A entendre ce militant des droits de l’homme, on ne peut même pas parler de droits dans ces régions, parce que les gens n’arrivent pas à s’alimenter, à se soigner, « il n’y a pas d’école ». A cela vient s’ajouter la destruction des mausolées et des mosquées de Tombouctou avec des arguments farfelus, incompréhensibles. « Vraiment, il est temps que la communauté internationale vienne au secours du Mali », souhaite Me Mariko devant la gravité de la détérioration des droits de l’homme dans ces zones.

Pour cela, il se dit favorable à l’envoi d’une force internationale pour protéger les populations qui sont à la merci des assaillants. « Je suis totalement favorable à l’intervention militaire au Mali. Parce que, à l’heure où je vous parle, les populations sont torturées moralement, elles sont affligées. On ne sait même pas de quoi demain sera fait. Nous lançons un cri de cœur. Parce que nous savons que si notre armée n’est pas dotée de moyens logistiques, elle ne peut pas faire face à ces terroristes qui occupent le nord du pays.
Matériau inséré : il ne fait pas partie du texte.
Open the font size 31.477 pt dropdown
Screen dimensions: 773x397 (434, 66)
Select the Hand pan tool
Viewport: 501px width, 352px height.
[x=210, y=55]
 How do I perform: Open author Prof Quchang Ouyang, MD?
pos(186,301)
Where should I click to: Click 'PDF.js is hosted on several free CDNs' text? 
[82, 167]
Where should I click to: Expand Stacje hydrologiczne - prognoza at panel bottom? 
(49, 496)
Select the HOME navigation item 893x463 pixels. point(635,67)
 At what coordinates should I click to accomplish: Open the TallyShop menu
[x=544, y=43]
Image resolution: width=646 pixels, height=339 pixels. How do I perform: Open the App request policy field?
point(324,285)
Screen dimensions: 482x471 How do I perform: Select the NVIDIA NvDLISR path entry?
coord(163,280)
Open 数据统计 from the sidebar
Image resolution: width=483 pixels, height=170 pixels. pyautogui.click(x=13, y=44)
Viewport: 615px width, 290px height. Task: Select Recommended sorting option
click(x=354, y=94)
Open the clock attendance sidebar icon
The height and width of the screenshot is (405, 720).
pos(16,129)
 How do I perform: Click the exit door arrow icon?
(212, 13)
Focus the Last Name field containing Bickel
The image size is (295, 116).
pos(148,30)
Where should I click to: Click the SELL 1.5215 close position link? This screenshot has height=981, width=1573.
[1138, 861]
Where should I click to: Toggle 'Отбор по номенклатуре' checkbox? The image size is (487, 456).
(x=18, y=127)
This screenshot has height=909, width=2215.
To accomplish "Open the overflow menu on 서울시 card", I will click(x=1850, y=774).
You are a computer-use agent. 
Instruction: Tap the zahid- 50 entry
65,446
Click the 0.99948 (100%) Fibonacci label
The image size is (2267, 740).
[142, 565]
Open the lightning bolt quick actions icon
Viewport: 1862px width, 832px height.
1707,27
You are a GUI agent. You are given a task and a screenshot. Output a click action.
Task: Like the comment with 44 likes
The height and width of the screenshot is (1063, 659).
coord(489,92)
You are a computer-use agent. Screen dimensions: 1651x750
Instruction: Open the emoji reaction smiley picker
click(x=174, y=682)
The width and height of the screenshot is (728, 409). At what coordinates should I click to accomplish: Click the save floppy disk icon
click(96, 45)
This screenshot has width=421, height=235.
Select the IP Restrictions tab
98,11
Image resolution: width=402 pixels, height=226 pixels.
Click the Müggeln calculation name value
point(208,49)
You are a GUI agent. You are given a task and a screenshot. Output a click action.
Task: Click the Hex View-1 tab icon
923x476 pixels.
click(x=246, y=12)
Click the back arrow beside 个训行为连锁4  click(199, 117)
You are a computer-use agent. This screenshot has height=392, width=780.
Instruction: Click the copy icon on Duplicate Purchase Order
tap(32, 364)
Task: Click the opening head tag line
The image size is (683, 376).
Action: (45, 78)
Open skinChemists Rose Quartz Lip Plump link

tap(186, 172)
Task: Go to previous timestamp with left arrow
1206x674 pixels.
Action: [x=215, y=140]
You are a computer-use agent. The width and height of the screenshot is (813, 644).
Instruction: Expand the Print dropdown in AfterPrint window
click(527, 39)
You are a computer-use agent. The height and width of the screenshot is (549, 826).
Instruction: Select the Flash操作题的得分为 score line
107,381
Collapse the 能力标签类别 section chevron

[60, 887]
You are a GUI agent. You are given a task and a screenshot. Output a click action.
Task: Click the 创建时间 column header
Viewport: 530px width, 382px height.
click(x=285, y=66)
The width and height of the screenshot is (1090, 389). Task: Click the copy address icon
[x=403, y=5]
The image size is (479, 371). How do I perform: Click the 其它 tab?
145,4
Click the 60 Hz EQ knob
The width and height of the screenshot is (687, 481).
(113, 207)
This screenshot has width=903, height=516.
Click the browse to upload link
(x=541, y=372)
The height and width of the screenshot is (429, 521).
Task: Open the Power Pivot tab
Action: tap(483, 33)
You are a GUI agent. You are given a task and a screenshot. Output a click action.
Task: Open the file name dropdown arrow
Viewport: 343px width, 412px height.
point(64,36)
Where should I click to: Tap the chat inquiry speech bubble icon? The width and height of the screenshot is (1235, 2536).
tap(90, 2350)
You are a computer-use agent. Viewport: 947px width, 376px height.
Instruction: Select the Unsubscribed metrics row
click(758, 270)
Pendant tout ce temps qu’on est en train de parler, il y a aucune action concrète qui a été posée par le gouvernement Malien… », s’est-il lamenté. Malheureusement, ce cri de cœur du résident de l’AMDH semble bien loin d’altérer la détermination des islamistes à poursuivre leur entreprise de destruction des monuments centenaires de la ville sainte. Ce témoignage de l’un des acteurs en dit long sur cette question après la destruction de la porte sacrée de la « Mosquée Sidi Yahiya » qui était restée fermée depuis plusieurs décennies, le 2 juillet dernier « Les habitants de Tombouctou pensaient que si quelqu’un ouvrait cette porte, ce sera la fin du monde. Nous l’avons donc ouvert pour prouver qu’ils ont tort. Nous avons cassé la porte entièrement. Afin de combler le trou nous allons construire une paroi, un mur. Tout ce qui n’est pas en conformité avec la charia sera détruit », a-t-il prévenu.

Souhaitons, en revanche, que le cri de cœur du président de l’AMDH puisse faire tâche huile à Ouagadougou où la question d’un gouvernement d’union nationale sera à l’ordre du sommet des chefs d’Etats de la Cédéao sur la crise malienne. Les représentants de la classe politique malienne et de la société civile sont conviés à cette rencontre pour la formation d’un gouvernement inclusif à même de mieux gérer les défis que connaît notre pays.